Clictivism adalah penggunaan media sosial untuk tujuan tertentu,
biasanya dicirikan oleh klik pada suatu situs kampanye. Walaupun bisa membuat
suatu kampanye lebih terdengar, aktivisme dengan bentuk seperti ini sebetulnya
tidak memberikan dampak lain yang cukup besar, yang ada malah berpotensi
mengurangi bentuk aktivisme yang memberikan kontribusi lebih nyata dan pasti.
Nah, dari sinilah istilah slacktivism lahir.
Slacktivism
adalah aksi yang dilakukan via Internet untuk
tujuan tertentu dengan ciri minimnya waktu dan usaha yang diperlukan.
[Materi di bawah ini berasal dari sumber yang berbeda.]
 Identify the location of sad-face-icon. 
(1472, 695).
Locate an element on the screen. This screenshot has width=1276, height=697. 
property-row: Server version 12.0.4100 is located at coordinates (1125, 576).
Dalam hal
ini secara tegas UNICEF Swedia menentang kecenderungan pengguna media sosial
dan internet umumnya yang melakukan Slacktivism.
Sebab merasa cukup puas dengan hanya memberikan support virtual, misalnya
dengan memberikan LIKE, Retweet, mengganti foto profil, main hastag, mengisi
petisi online, tanpa satupun aksi nyata yang dilakukan.
“Saya udah klik sana klik sini, wah dunia sudah berubah
menjadi lebih baik!”, “saya sudah bikin hastag #SavePalestine, berarti peduli
dengan saudara muslim.”, “Saya sudah menghujat Habieb Rizieq, saya merasa lebih
humanis.”
Sekarang menjadi semakin jelas mengapa ada sebagian kecil
dari kita enggan untuk berselancar di dunia sosial media, karena bentuk mereka hanya
jempol tanpa tindakan nyata. Mereka lebih memilihi berdiaspora dengan interaksi
langsung melalui tatap muka. Face to face.
Bagi mereka, melangkah dengan tindakan nyata lebih mulia dibanding dengan
jempol like atau emoticon di media sosial.
Sebagai
penutup dari uraian tidak jelas ini, satu kutipan dari teman saya yang tidak
bersosmed mengatakan bahwa “bersosmed hanya mampu menelurkan masalah yang tidak
ada solusinya, atau menawarkan solusi dari masalah yang tidak ada.”